▸ **Work request**: Please repeat, without alteration, the line containing "Mámy na píchání (62, 857)" and every line that follows it to the end of the entries below, and only those lines.

Records supplied below:

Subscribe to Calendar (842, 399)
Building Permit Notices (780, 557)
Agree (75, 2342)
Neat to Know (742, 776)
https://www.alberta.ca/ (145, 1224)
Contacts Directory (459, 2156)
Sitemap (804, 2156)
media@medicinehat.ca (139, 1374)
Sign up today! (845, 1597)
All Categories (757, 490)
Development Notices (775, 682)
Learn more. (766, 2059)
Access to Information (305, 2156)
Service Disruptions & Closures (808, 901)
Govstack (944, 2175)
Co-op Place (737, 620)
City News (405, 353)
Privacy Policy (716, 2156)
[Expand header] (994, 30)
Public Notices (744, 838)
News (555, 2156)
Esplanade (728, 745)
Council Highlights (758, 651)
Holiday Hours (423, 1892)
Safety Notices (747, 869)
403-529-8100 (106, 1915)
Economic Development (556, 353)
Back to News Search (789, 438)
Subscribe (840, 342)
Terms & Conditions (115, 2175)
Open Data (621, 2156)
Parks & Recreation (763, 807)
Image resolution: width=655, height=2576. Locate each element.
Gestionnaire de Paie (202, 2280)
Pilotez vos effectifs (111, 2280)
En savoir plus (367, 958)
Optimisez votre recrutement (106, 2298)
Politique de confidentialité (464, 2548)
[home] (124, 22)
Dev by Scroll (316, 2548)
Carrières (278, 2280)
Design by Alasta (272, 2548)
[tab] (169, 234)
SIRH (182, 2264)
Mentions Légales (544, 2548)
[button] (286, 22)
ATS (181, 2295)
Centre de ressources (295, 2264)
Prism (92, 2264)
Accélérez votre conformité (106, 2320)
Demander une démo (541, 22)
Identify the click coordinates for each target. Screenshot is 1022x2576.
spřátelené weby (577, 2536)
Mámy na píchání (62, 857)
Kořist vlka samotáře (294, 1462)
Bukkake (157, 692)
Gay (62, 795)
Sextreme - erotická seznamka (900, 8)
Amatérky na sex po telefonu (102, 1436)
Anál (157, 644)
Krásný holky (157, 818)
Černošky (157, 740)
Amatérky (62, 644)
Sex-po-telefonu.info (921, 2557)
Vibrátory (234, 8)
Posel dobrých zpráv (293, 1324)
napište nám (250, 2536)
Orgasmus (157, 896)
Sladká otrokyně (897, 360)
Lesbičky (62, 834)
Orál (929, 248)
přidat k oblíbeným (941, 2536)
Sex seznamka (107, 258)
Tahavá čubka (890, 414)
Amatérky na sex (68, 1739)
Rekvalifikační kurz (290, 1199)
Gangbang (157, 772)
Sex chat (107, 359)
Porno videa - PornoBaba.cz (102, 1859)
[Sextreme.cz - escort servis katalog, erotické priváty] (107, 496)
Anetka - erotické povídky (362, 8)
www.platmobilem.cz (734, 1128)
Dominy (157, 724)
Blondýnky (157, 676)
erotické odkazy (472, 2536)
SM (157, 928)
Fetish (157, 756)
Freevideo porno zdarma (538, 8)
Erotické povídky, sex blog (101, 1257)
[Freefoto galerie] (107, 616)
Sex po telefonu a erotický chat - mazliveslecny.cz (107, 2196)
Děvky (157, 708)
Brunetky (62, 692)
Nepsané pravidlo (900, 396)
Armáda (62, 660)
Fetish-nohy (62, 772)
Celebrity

End of Records supplied.

▸ **Expected answer**:
Mámy na píchání (62, 857)
Kořist vlka samotáře (294, 1462)
Bukkake (157, 692)
Gay (62, 795)
Sextreme - erotická seznamka (900, 8)
Amatérky na sex po telefonu (102, 1436)
Anál (157, 644)
Krásný holky (157, 818)
Černošky (157, 740)
Amatérky (62, 644)
Sex-po-telefonu.info (921, 2557)
Vibrátory (234, 8)
Posel dobrých zpráv (293, 1324)
napište nám (250, 2536)
Orgasmus (157, 896)
Sladká otrokyně (897, 360)
Lesbičky (62, 834)
Orál (929, 248)
přidat k oblíbeným (941, 2536)
Sex seznamka (107, 258)
Tahavá čubka (890, 414)
Amatérky na sex (68, 1739)
Rekvalifikační kurz (290, 1199)
Gangbang (157, 772)
Sex chat (107, 359)
Porno videa - PornoBaba.cz (102, 1859)
[Sextreme.cz - escort servis katalog, erotické priváty] (107, 496)
Anetka - erotické povídky (362, 8)
www.platmobilem.cz (734, 1128)
Dominy (157, 724)
Blondýnky (157, 676)
erotické odkazy (472, 2536)
SM (157, 928)
Fetish (157, 756)
Freevideo porno zdarma (538, 8)
Erotické povídky, sex blog (101, 1257)
[Freefoto galerie] (107, 616)
Sex po telefonu a erotický chat - mazliveslecny.cz (107, 2196)
Děvky (157, 708)
Brunetky (62, 692)
Nepsané pravidlo (900, 396)
Armáda (62, 660)
Fetish-nohy (62, 772)
Celebrity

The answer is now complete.